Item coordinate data
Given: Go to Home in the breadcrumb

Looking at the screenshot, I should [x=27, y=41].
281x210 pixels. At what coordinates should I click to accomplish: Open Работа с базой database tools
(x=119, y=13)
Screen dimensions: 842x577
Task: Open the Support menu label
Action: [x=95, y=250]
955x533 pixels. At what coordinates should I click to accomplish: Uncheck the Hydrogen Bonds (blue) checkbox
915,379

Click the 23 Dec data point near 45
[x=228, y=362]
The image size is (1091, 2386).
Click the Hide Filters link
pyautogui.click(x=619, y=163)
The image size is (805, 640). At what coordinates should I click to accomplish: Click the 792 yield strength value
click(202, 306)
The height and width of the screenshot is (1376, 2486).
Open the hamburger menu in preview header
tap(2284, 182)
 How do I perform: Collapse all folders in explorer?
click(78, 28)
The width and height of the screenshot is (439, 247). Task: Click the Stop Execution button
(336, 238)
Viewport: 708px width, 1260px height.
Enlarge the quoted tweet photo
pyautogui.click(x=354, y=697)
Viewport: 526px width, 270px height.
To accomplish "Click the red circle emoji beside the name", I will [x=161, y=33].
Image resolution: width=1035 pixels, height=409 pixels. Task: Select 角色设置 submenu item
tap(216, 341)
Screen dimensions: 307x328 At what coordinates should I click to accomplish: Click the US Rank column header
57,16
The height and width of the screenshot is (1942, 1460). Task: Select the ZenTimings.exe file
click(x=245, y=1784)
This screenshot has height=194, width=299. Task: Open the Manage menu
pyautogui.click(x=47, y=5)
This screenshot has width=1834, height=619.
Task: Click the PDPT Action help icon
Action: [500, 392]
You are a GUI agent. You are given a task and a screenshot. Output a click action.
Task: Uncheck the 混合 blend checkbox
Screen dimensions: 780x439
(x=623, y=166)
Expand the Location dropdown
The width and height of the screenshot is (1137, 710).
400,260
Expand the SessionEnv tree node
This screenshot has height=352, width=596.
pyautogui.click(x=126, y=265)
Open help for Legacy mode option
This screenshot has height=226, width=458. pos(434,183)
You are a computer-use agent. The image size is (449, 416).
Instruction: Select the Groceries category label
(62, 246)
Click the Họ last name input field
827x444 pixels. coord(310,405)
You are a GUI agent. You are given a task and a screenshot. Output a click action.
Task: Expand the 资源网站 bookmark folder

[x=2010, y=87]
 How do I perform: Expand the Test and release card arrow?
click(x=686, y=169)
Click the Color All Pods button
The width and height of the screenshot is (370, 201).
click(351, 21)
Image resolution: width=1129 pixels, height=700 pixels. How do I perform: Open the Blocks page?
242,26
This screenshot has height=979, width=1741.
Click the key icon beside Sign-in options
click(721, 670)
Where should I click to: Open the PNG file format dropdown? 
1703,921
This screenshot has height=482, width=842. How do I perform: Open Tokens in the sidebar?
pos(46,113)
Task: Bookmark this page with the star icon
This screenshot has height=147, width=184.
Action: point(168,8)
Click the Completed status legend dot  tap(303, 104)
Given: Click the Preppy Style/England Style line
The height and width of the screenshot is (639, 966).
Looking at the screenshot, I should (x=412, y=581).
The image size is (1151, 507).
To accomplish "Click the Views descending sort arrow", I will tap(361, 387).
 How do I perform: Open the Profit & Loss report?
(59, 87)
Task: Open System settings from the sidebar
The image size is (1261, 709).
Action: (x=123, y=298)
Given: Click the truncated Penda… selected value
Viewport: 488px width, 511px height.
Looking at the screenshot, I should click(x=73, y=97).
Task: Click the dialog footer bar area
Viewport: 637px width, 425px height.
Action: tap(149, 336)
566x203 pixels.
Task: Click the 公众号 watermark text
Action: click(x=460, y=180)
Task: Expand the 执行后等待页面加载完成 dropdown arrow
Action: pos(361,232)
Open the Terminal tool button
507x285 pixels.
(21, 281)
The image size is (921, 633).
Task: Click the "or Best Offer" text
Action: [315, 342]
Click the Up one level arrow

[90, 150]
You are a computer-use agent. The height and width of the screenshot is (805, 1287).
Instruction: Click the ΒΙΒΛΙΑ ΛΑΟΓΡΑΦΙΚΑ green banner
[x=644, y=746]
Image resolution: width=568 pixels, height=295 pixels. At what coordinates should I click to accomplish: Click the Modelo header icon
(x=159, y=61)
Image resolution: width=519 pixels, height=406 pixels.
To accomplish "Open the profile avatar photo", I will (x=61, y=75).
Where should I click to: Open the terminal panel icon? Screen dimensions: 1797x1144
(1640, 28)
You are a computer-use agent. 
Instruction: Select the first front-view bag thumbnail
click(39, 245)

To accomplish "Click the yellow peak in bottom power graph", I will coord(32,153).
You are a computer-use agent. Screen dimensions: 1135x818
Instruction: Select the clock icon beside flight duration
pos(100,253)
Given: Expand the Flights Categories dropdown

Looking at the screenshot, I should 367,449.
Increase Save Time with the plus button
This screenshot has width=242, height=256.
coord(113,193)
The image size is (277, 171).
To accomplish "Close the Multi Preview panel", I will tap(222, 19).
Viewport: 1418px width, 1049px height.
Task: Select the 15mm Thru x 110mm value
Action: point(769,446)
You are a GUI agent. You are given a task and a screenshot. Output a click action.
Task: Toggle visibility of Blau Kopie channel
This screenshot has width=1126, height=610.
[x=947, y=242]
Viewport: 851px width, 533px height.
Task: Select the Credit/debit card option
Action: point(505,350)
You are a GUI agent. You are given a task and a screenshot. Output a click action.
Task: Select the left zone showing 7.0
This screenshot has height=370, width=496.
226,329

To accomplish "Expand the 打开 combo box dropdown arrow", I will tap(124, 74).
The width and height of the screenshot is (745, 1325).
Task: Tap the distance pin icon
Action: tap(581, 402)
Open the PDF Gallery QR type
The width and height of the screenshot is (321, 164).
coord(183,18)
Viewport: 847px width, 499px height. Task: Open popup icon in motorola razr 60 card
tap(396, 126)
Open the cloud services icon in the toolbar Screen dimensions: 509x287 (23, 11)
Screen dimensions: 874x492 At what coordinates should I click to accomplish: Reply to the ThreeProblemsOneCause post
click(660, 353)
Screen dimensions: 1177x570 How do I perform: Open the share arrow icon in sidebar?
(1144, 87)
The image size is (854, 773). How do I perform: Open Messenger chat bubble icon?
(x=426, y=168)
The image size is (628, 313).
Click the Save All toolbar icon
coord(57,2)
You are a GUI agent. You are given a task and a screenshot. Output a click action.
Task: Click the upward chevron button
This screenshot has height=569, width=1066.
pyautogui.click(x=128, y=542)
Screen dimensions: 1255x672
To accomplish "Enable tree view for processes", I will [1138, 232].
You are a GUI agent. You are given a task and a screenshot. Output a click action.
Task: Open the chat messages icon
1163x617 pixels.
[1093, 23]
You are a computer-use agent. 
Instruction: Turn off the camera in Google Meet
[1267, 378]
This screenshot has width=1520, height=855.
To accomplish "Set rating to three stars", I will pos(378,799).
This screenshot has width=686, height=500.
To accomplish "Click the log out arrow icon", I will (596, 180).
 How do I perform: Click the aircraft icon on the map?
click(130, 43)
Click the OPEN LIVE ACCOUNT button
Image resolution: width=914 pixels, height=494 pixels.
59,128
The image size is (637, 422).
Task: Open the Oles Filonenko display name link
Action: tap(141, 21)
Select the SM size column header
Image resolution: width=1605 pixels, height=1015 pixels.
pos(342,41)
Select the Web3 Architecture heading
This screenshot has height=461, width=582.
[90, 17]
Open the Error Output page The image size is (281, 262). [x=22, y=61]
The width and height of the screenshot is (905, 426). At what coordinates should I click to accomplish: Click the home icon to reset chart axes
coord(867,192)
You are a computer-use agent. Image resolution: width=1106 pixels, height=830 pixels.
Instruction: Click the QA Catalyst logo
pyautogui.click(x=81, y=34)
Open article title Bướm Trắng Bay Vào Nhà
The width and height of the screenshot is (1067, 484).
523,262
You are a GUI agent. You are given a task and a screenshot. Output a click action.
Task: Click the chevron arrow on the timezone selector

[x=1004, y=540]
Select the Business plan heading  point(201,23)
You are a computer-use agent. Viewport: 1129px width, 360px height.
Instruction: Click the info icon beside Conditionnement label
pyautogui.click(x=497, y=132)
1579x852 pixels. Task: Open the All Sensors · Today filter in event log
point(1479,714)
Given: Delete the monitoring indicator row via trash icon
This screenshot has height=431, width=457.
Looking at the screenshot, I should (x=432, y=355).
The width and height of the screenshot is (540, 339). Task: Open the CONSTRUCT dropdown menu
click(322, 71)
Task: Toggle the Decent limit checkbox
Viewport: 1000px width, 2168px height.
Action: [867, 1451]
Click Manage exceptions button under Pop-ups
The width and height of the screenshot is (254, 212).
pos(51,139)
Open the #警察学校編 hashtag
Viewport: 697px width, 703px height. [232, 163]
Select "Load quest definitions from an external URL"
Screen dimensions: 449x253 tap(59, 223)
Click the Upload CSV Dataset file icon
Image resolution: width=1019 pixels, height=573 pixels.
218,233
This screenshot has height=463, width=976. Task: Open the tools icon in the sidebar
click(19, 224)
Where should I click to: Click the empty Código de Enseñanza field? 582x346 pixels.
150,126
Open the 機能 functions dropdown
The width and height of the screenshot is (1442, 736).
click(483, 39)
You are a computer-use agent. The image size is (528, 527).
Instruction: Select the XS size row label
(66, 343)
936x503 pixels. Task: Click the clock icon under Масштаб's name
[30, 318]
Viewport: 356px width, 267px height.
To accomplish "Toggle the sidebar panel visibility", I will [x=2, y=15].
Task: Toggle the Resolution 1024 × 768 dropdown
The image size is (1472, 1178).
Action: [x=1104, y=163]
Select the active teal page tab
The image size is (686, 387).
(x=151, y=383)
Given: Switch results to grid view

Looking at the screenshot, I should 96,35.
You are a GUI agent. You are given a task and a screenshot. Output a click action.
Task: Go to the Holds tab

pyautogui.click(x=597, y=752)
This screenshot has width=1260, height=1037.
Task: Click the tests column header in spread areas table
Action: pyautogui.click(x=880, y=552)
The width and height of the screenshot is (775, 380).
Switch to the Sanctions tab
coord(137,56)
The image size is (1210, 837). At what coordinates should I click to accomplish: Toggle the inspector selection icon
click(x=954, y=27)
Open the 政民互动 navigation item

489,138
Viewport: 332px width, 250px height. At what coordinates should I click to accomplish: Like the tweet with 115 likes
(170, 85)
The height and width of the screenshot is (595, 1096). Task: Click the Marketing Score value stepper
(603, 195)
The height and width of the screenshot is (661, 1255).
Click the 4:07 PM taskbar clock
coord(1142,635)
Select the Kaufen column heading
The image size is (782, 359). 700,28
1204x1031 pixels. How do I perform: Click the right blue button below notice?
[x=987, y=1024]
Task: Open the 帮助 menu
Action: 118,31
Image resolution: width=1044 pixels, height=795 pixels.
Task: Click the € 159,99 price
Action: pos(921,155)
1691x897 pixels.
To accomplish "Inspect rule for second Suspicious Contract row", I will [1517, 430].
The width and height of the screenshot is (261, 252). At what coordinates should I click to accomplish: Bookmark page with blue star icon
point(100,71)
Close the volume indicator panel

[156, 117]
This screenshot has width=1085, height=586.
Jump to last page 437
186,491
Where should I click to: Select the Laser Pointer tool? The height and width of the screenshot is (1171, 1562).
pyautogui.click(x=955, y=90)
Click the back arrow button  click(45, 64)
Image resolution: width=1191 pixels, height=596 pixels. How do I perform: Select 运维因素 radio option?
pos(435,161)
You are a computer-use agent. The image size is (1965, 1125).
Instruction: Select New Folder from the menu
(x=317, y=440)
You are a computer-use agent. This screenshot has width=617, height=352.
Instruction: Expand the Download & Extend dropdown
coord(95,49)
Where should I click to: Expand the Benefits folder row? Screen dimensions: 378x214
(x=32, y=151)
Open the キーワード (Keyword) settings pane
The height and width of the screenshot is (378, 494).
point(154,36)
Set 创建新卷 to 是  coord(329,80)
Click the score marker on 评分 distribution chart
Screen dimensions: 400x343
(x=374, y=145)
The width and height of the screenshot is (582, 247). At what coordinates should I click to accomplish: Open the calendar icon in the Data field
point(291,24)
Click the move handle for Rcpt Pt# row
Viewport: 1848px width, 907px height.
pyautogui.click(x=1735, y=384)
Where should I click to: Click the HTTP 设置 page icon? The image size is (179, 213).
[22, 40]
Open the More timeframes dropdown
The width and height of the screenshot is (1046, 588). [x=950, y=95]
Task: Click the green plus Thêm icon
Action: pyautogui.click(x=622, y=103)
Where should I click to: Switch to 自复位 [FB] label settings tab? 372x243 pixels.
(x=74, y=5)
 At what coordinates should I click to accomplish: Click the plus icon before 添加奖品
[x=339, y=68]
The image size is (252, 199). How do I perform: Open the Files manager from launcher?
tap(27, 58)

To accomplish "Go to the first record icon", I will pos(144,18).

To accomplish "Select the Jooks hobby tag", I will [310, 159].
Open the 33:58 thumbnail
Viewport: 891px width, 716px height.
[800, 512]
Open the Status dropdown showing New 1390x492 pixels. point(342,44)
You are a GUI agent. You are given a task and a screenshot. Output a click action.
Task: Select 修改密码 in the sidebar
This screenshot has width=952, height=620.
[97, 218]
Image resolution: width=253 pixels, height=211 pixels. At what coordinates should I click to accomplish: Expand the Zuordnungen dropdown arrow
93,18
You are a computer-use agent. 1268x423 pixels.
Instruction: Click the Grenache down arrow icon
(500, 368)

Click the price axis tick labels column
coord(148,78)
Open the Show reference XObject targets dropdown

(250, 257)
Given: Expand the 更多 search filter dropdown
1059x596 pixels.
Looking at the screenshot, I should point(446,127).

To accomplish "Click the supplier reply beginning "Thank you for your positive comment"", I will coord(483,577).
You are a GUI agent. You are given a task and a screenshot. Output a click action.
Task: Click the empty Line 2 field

> _REQUEST_
Rewrite the data starting at the line that contains "Given: Delete the" and ending at the line that contains "Looking at the screenshot, I should 96,35.", with "checkbox" changed to "check box" and nothing else altered.

> _FULL ANSWER_
Given: Delete the monitoring indicator row via trash icon
This screenshot has height=431, width=457.
Looking at the screenshot, I should (x=432, y=355).
The width and height of the screenshot is (540, 339). Task: Open the CONSTRUCT dropdown menu
click(322, 71)
Task: Toggle the Decent limit check box
Viewport: 1000px width, 2168px height.
Action: [867, 1451]
Click Manage exceptions button under Pop-ups
The width and height of the screenshot is (254, 212).
pos(51,139)
Open the #警察学校編 hashtag
Viewport: 697px width, 703px height. [232, 163]
Select "Load quest definitions from an external URL"
Screen dimensions: 449x253 tap(59, 223)
Click the Upload CSV Dataset file icon
Image resolution: width=1019 pixels, height=573 pixels.
218,233
This screenshot has height=463, width=976. Task: Open the tools icon in the sidebar
click(19, 224)
Where should I click to: Click the empty Código de Enseñanza field? 582x346 pixels.
150,126
Open the 機能 functions dropdown
The width and height of the screenshot is (1442, 736).
click(483, 39)
You are a computer-use agent. The image size is (528, 527).
Instruction: Select the XS size row label
(66, 343)
936x503 pixels. Task: Click the clock icon under Масштаб's name
[30, 318]
Viewport: 356px width, 267px height.
To accomplish "Toggle the sidebar panel visibility", I will [x=2, y=15].
Task: Toggle the Resolution 1024 × 768 dropdown
The image size is (1472, 1178).
Action: [x=1104, y=163]
Select the active teal page tab
The image size is (686, 387).
(x=151, y=383)
Given: Switch results to grid view

Looking at the screenshot, I should 96,35.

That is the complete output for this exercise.